(PAGE TEXT)
========================================
- Born: September 24, 1965 (age 60) Whitefish Bay, Wisconsin, U.S.
- Education: American University Juilliard School (BFA)
- Occupation: actor
- Years active: 1990–present

= Paul Michael Valley =

American television and stage actor (born 1965)

Paul Michael Valley (born September 24, 1965) is an American television and stage actor.

==Early life and education==
Valley was born in Whitefish Bay, Wisconsin. When he was eight years old he moved with his family to Greenwich, Connecticut. In 1984 he moved to Washington, D.C., where he attended American University for two years, followed by a year as an apprentice to Michael Kahn, the artistic director of the Shakespeare Theatre Company. Valley then attended the Juilliard School in New York City, where he was a member of the drama division's Group 20 (1987–1991). After his third year at Juilliard, he left to take on roles in television soap operas.

==Career==
Among his numerous television credits, his most memorable and long-lasting role was his portrayal of Ryan Harrison on the soap opera Another World from 1990 to 1995. He left the show, and executive producer Jill Farren Phelps had his character shot to death by his brother Grant (Mark Pinter).

Valley then took on stage roles, including Bertram in All's Well That Ends Well at the Shakespeare Theatre and as Thomas Jefferson in 1776 at the Roundabout Theatre, which moved to Broadway in 1997. He followed that with work in regional theater and also appeared in guest roles on the television series Third Watch, Ed, and Law & Order: Special Victims Unit.

In 2011, he starred in the off-Broadway comedy Any Given Monday at the 59E59 Theaters. In 2015 he played the role of Richard Hart in "Hold Outs" the 9th episode of the 6th season of the CBS police procedural drama Blue Bloods.
========================================
[Records from a dataset]

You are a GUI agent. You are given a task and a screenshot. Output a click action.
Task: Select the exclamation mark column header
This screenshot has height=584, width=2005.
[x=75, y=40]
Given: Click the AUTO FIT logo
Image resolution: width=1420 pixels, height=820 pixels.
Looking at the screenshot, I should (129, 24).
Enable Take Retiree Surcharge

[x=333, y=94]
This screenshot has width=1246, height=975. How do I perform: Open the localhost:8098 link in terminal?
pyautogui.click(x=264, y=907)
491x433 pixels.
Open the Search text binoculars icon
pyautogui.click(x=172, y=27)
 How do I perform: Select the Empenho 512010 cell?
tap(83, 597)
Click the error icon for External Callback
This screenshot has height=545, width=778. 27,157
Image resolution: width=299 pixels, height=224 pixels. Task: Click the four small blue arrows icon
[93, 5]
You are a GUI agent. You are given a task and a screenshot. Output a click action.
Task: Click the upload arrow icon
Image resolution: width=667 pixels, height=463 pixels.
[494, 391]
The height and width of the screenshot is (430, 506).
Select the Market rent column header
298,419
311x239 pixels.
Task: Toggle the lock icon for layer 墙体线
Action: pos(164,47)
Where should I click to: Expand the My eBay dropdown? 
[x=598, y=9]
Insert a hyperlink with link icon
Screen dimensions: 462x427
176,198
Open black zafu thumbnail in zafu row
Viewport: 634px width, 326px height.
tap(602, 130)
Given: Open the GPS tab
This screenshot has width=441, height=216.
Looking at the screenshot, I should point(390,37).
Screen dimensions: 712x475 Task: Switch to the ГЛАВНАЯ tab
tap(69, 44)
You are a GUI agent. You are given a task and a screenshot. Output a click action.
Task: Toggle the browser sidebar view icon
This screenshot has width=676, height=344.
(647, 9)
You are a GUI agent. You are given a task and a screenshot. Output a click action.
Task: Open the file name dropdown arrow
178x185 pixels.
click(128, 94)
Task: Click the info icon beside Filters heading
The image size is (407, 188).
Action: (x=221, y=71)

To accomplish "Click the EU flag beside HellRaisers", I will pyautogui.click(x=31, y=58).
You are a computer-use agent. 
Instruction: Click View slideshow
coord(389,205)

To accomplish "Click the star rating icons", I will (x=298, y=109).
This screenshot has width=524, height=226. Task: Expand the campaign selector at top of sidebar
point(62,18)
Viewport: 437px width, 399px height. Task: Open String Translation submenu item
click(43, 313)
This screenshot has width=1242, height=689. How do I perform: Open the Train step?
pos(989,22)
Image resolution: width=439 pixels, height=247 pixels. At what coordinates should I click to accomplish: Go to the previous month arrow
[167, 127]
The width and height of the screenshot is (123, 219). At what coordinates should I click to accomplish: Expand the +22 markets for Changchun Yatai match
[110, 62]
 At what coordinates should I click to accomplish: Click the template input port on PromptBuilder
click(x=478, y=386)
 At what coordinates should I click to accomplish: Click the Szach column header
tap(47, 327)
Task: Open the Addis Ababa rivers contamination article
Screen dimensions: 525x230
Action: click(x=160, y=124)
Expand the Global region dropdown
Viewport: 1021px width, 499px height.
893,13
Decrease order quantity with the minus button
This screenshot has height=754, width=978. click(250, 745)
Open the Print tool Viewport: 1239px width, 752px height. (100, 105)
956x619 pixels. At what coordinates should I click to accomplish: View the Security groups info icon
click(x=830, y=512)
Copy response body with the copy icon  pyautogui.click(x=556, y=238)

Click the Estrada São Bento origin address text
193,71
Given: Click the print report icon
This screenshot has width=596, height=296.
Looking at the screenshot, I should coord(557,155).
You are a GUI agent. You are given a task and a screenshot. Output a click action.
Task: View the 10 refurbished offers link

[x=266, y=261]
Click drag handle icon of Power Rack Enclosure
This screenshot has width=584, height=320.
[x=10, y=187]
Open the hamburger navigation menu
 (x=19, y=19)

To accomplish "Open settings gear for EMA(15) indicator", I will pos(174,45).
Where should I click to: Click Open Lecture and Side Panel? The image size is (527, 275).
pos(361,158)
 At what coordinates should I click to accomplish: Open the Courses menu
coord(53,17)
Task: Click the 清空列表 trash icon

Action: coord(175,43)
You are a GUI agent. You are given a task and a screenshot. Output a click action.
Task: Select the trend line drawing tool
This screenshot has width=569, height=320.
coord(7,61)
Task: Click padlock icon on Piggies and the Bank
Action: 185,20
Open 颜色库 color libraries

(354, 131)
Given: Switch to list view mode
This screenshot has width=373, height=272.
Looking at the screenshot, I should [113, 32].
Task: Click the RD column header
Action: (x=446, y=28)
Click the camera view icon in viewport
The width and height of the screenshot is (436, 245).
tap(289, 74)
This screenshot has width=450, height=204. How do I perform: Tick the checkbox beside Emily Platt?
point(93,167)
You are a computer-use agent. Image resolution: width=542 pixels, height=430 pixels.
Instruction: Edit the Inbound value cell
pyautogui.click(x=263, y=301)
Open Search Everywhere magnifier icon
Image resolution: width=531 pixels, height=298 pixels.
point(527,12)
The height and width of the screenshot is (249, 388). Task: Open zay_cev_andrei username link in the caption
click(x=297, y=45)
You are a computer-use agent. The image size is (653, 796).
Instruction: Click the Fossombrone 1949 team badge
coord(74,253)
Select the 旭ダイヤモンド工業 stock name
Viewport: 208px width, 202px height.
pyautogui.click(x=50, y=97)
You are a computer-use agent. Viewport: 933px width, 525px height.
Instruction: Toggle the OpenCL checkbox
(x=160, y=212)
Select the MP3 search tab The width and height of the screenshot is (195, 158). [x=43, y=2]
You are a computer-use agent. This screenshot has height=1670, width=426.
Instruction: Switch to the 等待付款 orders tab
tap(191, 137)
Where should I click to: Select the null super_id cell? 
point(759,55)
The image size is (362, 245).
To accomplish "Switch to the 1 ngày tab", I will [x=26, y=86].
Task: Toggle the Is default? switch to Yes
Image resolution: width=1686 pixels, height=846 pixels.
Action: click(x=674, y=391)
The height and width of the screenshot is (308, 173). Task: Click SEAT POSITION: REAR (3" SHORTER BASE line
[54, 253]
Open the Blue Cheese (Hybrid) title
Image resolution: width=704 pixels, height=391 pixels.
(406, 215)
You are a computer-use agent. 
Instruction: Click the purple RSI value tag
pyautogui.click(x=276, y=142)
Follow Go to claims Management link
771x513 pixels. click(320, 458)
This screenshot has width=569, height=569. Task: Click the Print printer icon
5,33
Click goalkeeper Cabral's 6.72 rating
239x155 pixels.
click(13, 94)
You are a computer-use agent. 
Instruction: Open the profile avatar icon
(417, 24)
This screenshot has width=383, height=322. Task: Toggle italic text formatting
========================================
(EXERCISE REQUIREMENTS)
1) According to the biography of Paul Michael Valley, which character did he play on Another World?
2) Retype the biography of Paul Michael Valley from "- Born: September" up to and including "actor (born 1965)".
3) Decide whether each statement agrees with the biography of Paul Michael Valley. Answer yes or no for each, and quote the deciding words. (a) Valley attended American University for two years. (b) Valley completed four years at the Juilliard School. (c) Any Given Monday was a Broadway production.

(RESULTS IN ORDER)
1) Ryan Harrison.

2)
- Born: September 24, 1965 (age 60) Whitefish Bay, Wisconsin, U.S.
- Education: American University Juilliard School (BFA)
- Occupation: actor
- Years active: 1990–present

= Paul Michael Valley =

American television and stage actor (born 1965)

3)
(a) Yes: "where he attended American University for two years"
(b) No: "After his third year at Juilliard, he left to take on roles in television soap operas."
(c) No: "In 2011, he starred in the off-Broadway comedy Any Given Monday at the 59E59 Theaters."